Request:
Copy each of the following rows word for word, without changing anything.

Given entries:
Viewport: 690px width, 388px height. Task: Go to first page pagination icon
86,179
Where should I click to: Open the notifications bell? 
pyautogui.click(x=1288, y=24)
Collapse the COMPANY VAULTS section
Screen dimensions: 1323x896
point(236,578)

Answer to the exercise:
Viewport: 690px width, 388px height. Task: Go to first page pagination icon
86,179
Where should I click to: Open the notifications bell? 
pyautogui.click(x=1288, y=24)
Collapse the COMPANY VAULTS section
Screen dimensions: 1323x896
point(236,578)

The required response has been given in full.